Consumer Credit: What Is Collateral?

Collateral is an item of value such as a car or a house, pledged as security for repayment of a loan.

Often times, the first time we borrow money, our first lenders are our parents. When parents decline to buy a wanted item, children often besiege parents with promises to pay them back from their allowance. Although you may not realize it, that is the first time you have offered collateral in exchange for a loan.

Collateral is an item of value that is pledged in exchange for a loan. This minimizes the lender's risk by ensuring there is an item of value to recoup his investment from in the event you stop paying on the loan. The less credit you have, the more likely it is a lender would demand collateral in exchange for payment.

When purchasing a home, the bank or lending institution places a lien on the property. The home is the collateral for the loan. If you stop making your mortgage payments, you lose the collateral promised to the bank, and they take your house and resell it. This is perhaps the most common example of how a person uses collateral to obtain loans.



Collateral is also referred to as a "security interest." Debt accrued on credit cards is often called unsecured debt since there is no recourse for the bank if you choose to stop making payments on the debt associated with the card. There is no collateral for the card issuer to seize in exchange for payment to minimize their losses. In some cases, such as furniture store purchases, any items purchased on the store account are subject to a security interest in the property. In this instance, the sofa, bedroom set or kitchen appliance is collateral. If you cease paying your bill, debt collectors may repossess the sofa, bedroom set or kitchen appliance until the debt is satisfied.

Cars can be used as collateral in many ways. The most common is to borrow the money for the car from a lender. This installment loan is divided into a set number of payments - most often 36, 48, 60 or even 72 months. The lender's assurance that you will make the payments is your car is their collateral. Even if you make 71 of 72 payments, the lender can repossess your car, sell it, and collect the balance owed.

A title loan can be obtained using a car that has not been pledged as collateral to another lender already. These loans typically carry very high interest rates, and are given to people with poor credit who need short term cash. Cars can also be pledged as collateral when borrowing money between friends and family.

The types of items used for collateral can change based on the situation. Cash can be a strong collateral in an investment fund. Bonds can have gold as collateral. When voting on measures, an incentive to vote for or against an item can be used as collateral.
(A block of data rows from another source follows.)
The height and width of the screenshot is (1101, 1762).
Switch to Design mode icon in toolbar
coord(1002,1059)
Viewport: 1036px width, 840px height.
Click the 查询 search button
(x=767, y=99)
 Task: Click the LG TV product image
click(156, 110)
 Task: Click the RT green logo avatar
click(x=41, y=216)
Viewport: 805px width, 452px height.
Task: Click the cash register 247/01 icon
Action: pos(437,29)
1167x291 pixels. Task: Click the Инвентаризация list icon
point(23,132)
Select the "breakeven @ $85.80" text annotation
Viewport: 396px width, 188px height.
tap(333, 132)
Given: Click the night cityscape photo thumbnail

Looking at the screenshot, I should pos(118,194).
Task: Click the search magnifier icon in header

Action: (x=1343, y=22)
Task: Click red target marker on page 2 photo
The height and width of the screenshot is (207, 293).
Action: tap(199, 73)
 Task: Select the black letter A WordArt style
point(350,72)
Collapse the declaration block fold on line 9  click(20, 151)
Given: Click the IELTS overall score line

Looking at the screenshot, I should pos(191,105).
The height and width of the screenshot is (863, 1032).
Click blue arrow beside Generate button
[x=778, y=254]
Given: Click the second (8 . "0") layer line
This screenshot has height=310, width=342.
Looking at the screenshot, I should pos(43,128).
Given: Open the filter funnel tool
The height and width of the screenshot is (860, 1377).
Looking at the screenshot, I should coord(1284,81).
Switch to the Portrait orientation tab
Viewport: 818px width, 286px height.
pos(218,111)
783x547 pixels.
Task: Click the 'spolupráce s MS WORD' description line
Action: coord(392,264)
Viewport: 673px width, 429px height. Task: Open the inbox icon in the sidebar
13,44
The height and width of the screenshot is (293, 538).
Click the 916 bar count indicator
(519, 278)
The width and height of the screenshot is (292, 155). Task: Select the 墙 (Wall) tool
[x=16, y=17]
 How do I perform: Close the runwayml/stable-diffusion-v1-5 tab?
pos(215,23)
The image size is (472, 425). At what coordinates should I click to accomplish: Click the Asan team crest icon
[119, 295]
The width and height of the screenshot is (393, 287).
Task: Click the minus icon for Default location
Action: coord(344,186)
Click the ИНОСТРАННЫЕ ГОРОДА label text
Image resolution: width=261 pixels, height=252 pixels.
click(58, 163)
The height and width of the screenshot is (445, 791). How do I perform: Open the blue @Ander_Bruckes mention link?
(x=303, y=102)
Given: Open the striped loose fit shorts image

Money and cars are not present in some culture and are not used as collateral. In parts of Africa and South America, the villages are so remote livestock may still be the primary form of collateral needed to pay for goods and services. Some would even argue the dowries in Indian cultures are collateral for promising to marry a daughter.

The applications of collateral are nearly as plentiful as the forms of collateral available. When promising an item for collateral, make certain the collateral promised makes sense for the size and type of the loan obtained. If you are lending money, it is important to verify the person promising the collateral owns it and that it is as valuable as the loan you are making.